*MATERIAL PROVIDED*:
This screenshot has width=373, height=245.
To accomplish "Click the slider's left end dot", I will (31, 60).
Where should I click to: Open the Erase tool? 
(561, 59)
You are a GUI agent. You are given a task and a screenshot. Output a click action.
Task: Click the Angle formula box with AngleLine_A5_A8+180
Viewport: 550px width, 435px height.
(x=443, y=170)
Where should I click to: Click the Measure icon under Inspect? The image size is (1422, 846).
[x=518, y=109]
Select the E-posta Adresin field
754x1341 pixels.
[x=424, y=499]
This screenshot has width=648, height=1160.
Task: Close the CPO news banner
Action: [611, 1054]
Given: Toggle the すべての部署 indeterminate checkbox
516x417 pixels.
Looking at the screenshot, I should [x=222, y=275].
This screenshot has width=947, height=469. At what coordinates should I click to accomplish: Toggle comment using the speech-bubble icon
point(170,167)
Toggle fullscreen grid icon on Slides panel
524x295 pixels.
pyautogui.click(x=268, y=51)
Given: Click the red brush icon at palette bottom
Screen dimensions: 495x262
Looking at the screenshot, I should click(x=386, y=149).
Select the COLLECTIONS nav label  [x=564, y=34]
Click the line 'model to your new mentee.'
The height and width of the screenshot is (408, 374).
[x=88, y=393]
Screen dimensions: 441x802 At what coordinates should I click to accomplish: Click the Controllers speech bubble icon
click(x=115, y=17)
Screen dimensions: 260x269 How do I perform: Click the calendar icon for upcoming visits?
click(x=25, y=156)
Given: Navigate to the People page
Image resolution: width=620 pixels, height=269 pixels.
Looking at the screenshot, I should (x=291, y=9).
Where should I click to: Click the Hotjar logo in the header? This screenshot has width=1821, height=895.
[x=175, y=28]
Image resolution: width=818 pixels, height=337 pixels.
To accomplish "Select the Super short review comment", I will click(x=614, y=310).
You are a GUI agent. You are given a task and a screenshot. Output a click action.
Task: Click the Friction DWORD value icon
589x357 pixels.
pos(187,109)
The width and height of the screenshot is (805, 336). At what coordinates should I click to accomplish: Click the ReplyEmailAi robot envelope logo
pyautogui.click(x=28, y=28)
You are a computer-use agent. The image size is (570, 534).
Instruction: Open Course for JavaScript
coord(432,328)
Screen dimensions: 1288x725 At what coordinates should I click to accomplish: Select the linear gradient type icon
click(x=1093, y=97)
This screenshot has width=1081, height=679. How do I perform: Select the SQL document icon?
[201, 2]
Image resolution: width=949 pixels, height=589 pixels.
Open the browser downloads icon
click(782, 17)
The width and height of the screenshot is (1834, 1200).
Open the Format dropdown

*DIRECTIONS*:
Copy out each line of the entries above that contains the string "width". Treat uppercase and lowercase as different.

*EXERCISE SOLUTION*:
This screenshot has width=373, height=245.
Viewport: 550px width, 435px height.
This screenshot has width=648, height=1160.
This screenshot has width=947, height=469. At what coordinates should I click to accomplish: Toggle comment using the speech-bubble icon
The height and width of the screenshot is (408, 374).
Image resolution: width=620 pixels, height=269 pixels.
Where should I click to: Click the Hotjar logo in the header? This screenshot has width=1821, height=895.
Image resolution: width=818 pixels, height=337 pixels.
The width and height of the screenshot is (805, 336). At what coordinates should I click to accomplish: Click the ReplyEmailAi robot envelope logo
This screenshot has width=1081, height=679. How do I perform: Select the SQL document icon?
Image resolution: width=949 pixels, height=589 pixels.
The width and height of the screenshot is (1834, 1200).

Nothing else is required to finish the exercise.